Home loans – to fix or not to fix?

It is said that Aussies will bet on anything – even two flies crawling up a wall. Our bets have become a bit more sophisticated and now it seems the latest “bets” are taken between economic commentators on what the Reserve Bank of Australia (RBA) board will do to the cash rate on the first Tuesday of every month. The betting odds are pretty low so it won’t be commentators who will lose too much; it’s the mortgage holders who have more skin in this game.

However, while the economists monitor the manoeuvrings of the RBA, the banking regulator, the Australian Prudential Regulation Authority (APRA) has made the lending rules major banks must follow a bit tighter. One effect from this decision is an increase in interest rates to both investors and home owners.

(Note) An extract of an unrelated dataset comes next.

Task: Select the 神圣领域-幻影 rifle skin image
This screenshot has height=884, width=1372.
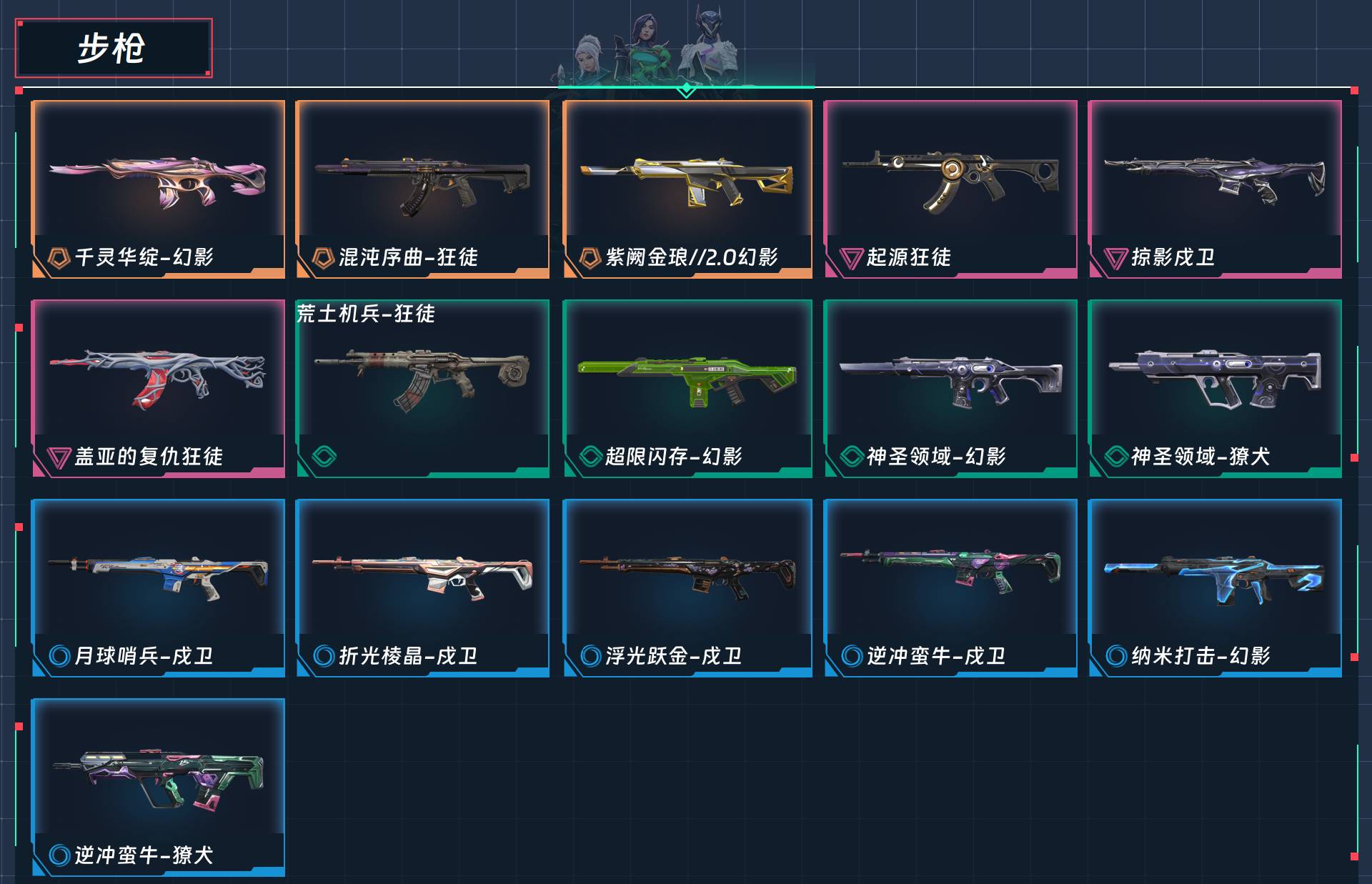Action: point(950,379)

So is it now time to take action?

Well, regardless of whether rates are going up or down, before you act, carefully consider both sides – the advantages and disadvantages of fixing your interest rate.

Advantages

Although the obvious advantage is that when you fix, repayments will not increase with rising interest rates, this hasn’t been the issue over past years, but with bank-driven increases this advantage is again becoming reality. You know in advance what your repayments will be for the fixed period, and you can usually choose terms of between one to five years. This helps to remove the guesswork.

Disadvantages

Clearly the biggest disadvantage is what happens if rates continue to drop – borrowers who fixed when the cash rate hit a then “historical” low in 2013 at 2.75% are now paying more than if they’d waited. Rates were originally reduced with the hope of reinvigorating the overall economy but even the experts couldn’t have foreseen that the expected growth wouldn’t follow. Instead, the biggest consequence has been the skyrocketing house prices.

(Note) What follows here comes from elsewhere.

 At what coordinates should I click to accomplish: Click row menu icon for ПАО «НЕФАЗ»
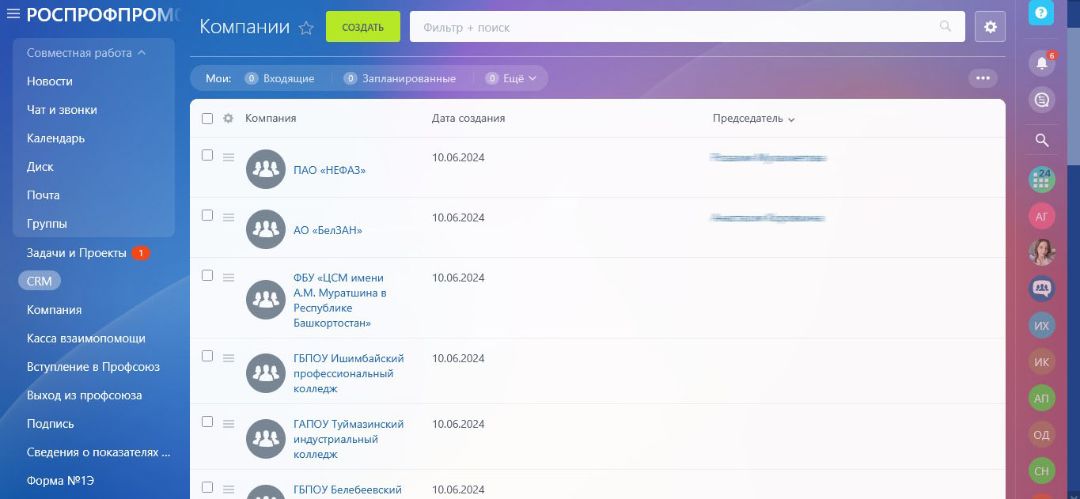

Another downside of a fixed interest contract is you may not be able to make extra repayments and there is usually a sizeable penalty for paying out your mortgage earlier or breaking your contract. This must be factored in.

It’s obvious that the usual economic rules don’t seem to be working (and the banking rules have changed), so there is no recent precedent to rely on with regard to fixing.

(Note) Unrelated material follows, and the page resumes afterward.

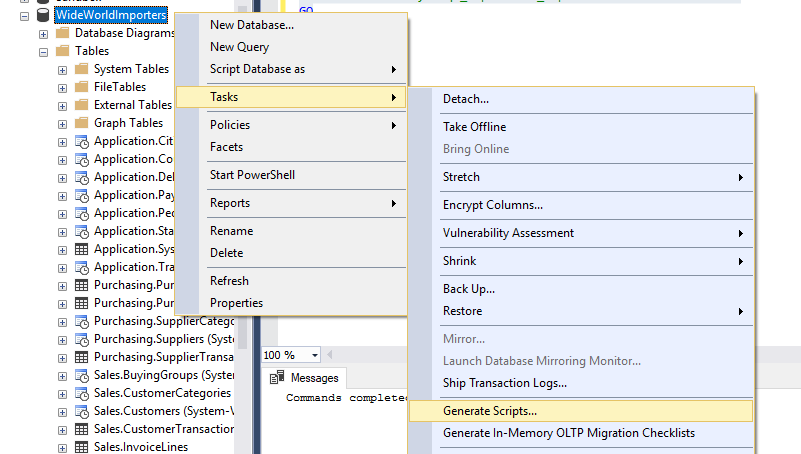The width and height of the screenshot is (801, 454).
Task: Collapse the WideWorldImporters database node
Action: coord(25,15)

Still, with the cash rate so low, some lenders are offering fixed rate mortgages close to or even lower than the standard variable rate, although many come with terms such as applying to new customers only. If you’re thinking of refinancing to reduce your repayments even further, read your loan documents carefully to make sure it’s worth it.

So if you’re thinking of changing to a fixed rate, think carefully, read the fine print and do the sums. Life is about choices and nobody should make this decision for you. In the meantime keep paying your mortgage off regularly and make additional payments when you can.